FIG. 4 is a block diagram illustrating another conventional calibration circuit in which the comparator of FIG. 1 is improved so as to remove the bang-bang error shown in FIG. 3.
While the conventional calibration circuit of FIG. 1 employs the two comparators 103 and 104, another calibration circuit of FIG. 4 employs four comparators, i.e., first to fourth comparators 403_1, 403_2, 404_1 and 404_2, and first and second hold logics 407 and 408 located at upper and lower parts respectively.
As for a basic pull-up operation, the first comparator 403_1 compares the ZQ node voltage with a first reference voltage VREF+A, and the second comparator 403_2 compares the ZQ node voltage with a second reference voltage VREF−A. The case where outputs of the first and second comparators 403_1 and 403_2 differ from each other means that the ZQ node voltage is in the range between the first reference voltage VREF+A and the second reference voltage VREF−A. In this case, the first hold logic 407 generates a first hold signal P_HOLD to disable an operation of a first counter 405 and fixes the pull-up calibration code PCODE<0: N>. When the first hold signal P_HOLD is not activated, the counting of the first counter 405 is performed based on a first count signal P_CNT which is one of two outputs of the first and second comparators 403_1 and 403_2. Likewise, a pull-down operation is performed in the same manner as the pull-up operation.
FIG. 5 is a circuit diagram illustrating the first hold logic 407 in the calibration circuit of FIG. 4. The second hold logic 408 has substantially the same structure as that of the first hold logic 407.
Herein, reference symbols “OUT_A” and “OUT_B” denote the output signals of the two comparators 403_1 and 403_2 or 404_1 and 404_2. When the output signals OUT_A and OUT_B have different logic levels, the first hold signal P_HOLD is activated to a logic high level and thus the counting of the first and second counters 405 or 406 is performed using the first count signal P_CNT having the same logic level as the output signal OUT_A.
FIG. 6 illustrates a procedure while the ZQ node voltage is equalized to the reference voltage through the calibration operation described with reference to FIG. 4.

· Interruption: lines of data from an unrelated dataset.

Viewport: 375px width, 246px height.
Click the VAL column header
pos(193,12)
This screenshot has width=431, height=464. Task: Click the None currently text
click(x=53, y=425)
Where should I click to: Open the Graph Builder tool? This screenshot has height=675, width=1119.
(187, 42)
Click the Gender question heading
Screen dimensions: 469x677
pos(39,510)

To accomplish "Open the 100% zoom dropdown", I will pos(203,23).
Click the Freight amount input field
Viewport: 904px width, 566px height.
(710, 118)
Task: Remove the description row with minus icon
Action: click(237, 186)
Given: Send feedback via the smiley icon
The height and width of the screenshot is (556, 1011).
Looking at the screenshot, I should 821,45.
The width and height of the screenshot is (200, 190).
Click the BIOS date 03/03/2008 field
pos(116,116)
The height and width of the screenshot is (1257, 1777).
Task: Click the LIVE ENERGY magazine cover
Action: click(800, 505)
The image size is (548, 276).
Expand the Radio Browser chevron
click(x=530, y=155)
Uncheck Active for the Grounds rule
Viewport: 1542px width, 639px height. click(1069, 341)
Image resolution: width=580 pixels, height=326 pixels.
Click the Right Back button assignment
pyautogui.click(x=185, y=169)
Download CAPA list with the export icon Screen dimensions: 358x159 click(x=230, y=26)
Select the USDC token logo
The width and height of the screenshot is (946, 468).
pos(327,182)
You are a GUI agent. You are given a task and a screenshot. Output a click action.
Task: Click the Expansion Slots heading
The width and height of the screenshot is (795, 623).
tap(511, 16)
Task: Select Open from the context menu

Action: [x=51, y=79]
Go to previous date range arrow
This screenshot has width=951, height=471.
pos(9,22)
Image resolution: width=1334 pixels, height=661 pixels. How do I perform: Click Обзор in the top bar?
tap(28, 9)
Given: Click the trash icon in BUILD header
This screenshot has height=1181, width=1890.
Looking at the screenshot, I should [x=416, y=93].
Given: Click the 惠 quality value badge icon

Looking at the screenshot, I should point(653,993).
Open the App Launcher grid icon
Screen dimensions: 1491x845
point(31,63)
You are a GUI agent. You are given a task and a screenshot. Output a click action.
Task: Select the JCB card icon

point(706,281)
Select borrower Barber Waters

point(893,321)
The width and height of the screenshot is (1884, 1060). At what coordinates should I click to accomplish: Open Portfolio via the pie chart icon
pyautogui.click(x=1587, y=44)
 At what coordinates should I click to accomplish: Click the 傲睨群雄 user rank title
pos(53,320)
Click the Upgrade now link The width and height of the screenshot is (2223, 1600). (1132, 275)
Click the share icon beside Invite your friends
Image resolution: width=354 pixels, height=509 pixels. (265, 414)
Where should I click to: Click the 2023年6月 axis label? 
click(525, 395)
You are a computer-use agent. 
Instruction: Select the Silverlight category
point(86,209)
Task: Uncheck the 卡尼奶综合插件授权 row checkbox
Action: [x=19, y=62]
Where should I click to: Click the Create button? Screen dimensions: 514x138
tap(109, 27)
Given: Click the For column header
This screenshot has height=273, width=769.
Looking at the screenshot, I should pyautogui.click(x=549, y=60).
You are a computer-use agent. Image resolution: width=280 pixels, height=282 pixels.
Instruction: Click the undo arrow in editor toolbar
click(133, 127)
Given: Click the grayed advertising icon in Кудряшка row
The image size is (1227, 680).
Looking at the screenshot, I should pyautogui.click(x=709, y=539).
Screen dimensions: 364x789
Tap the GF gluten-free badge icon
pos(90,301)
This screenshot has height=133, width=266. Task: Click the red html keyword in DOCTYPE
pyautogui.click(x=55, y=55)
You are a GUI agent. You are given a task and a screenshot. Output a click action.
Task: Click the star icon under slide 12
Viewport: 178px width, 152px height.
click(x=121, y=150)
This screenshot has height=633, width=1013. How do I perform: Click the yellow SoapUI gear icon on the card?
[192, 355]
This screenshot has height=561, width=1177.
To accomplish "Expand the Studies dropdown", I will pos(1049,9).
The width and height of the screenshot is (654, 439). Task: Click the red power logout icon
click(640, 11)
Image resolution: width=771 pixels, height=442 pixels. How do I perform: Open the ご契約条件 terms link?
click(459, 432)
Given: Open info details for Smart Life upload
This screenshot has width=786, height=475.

As shown in FIG. 6, it can be observed that the ZQ node voltage is fixed to a predetermined level once the ZQ node voltage falls within a target range.
FIG. 7 is a block diagram illustrating transmission of the calibration codes generated from a conventional calibration circuit 710 to an output driver 720.
Referring to FIG. 7, the pull-up calibration code PCODE<0: N> and the pull-down calibration code NCODE<0: N>, which are generated in the conventional calibration circuit 710, are transferred to the output driver 720 through metal lines. Here, the number of metal lines should be 2*(N+1) because a total number of the pull-up and pull-down calibration codes is 2*(N+1). Such a great number of metal lines lead to increased chip area.